**Consigne 1**:
Traduisez en anglais cette phrase de l'extrait sur la police à Marseille : « La police nationale agit en partenariat avec la gendarmerie, essentiellement pour les événements exceptionnels. »
**Consigne 2**:
D'après l'extrait sur la police à Marseille, combien d'agents la police municipale comptait-elle fin 2023 ?
**Consigne 3**:
Prolongez l'extrait consacré à la police nationale à Marseille en reprenant juste après sa dernière phrase.

**Extrait de page**:
---

Les forces de la police nationale à Marseille comptent 4 100 agents dans les filières de sécurité publique, police judiciaire, et police aux frontières, répartis en trois divisions (nord, centre, sud) et l’échelon départemental. Le nombre de policiers par habitant est plus élevé dans le nord et le centre, qui concentrent l’essentiel de la délinquance. Depuis janvier 2024, la réforme de la police nationale a créé une organisation territoriale instituant un directeur unique et visant à améliorer la cohérence et le décloisonnement des services, mais elle a suscité des inquiétudes en interne.
La police nationale agit en partenariat avec la gendarmerie, essentiellement pour les événements exceptionnels. Les relations avec la police municipale, qui comptait plus de 500 agents fin 2023 (et devrait atteindre 800 en 2026), ont été renforcées. Elles sont précisées par une convention de coordination à portée opérationnelle, signée en 2022.
La police à Marseille rencontre des problématiques de ressources humaines reflétant les tendances nationales. Le cycle de travail dit « binaire » (un jour sur deux travaillé en moyenne) a conduit à une augmentation des heures supplémentaires et de l'absentéisme, notamment dans la police aux frontières où les heures supplémentaires ont quadruplé depuis 2016 et les jours d'arrêt maladie ont augmenté de 34 %. La police judiciaire a aussi vu une multiplication par quatre des jours d'arrêt maladie. De manière générale, la hausse soutenue des congés longue durée et après accident du travail, tout comme l’intensité des mouvements sociaux (2022 et 2023), témoignent d’un climat social tendu.

La ville souffre d'une faible attractivité pour les policiers en raison des problèmes de logement et des conditions de travail, avec des primes mal ciblées et des aides à l’installation insuffisantes. Le secteur de l'investigation fait face à des difficultés de recrutement et à des départs fréquents. Les missions périphériques représentent plus de 11 % du temps de travail des agents. Une révision des missions et une meilleure coordination des primes et aides pourraient améliorer la situation.

---

**Lignes fournies**:
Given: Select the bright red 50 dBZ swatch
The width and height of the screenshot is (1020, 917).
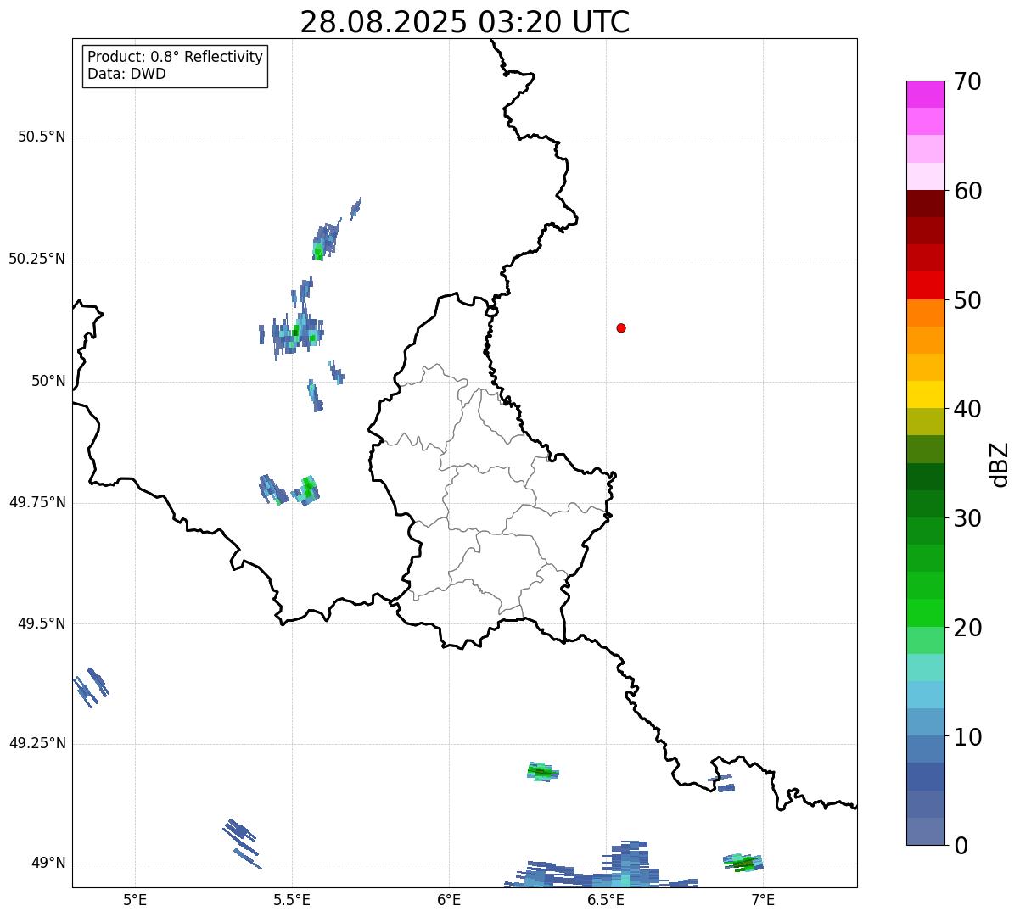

---

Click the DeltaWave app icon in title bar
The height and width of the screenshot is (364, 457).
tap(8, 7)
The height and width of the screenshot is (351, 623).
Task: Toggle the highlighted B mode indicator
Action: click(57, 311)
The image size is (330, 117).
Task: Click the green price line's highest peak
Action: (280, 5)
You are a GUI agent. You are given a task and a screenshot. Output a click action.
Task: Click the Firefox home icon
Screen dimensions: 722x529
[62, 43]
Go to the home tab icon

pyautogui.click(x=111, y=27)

---

**Réponse finale 1**:
The national police works in partnership with the gendarmerie, mainly for exceptional events.

**Réponse finale 2**:
Plus de 500 agents.

**Réponse finale 3**:
Dans le cadre du plan « Marseille en Grand » annoncé en septembre 2021, la ville a reçu des moyens importants, incluant plus de 400 agents de police, deux compagnies républicaines de sécurité, et des équipements (200 véhicules, 2 000 caméras piétons, et 5 000 terminaux téléphoniques). Les annonces du plan sont en grande partie mises en œuvre. Malgré ces renforts, qui n’ont pas comblé les départs, le déficit d'effectifs reste élevé, et leur niveau est inférieur à celui de 2017. En outre, seules 90 des 500 caméras de vidéoprotection prévues étaient opérationnelles au 30 juin 2024.

À Marseille, les forces de police se concentrent sur la lutte contre le trafic de stupéfiants et la délinquance de proximité, dans le cadre de la « police de sécurité du quotidien ». La mobilisation accrue des services de l’État contre les réseaux de narcotrafic s’incarne par une cellule de renseignements et une taskforce administrative interministérielle. Si 40 % des points de deal ont été démantelés et plusieurs têtes de réseaux interpellées, les résultats devront être évalués dans la durée. Cette mobilisation permanente restreint les moyens consacrés à d’autres missions, notamment la délinquance économique et financière et le blanchiment.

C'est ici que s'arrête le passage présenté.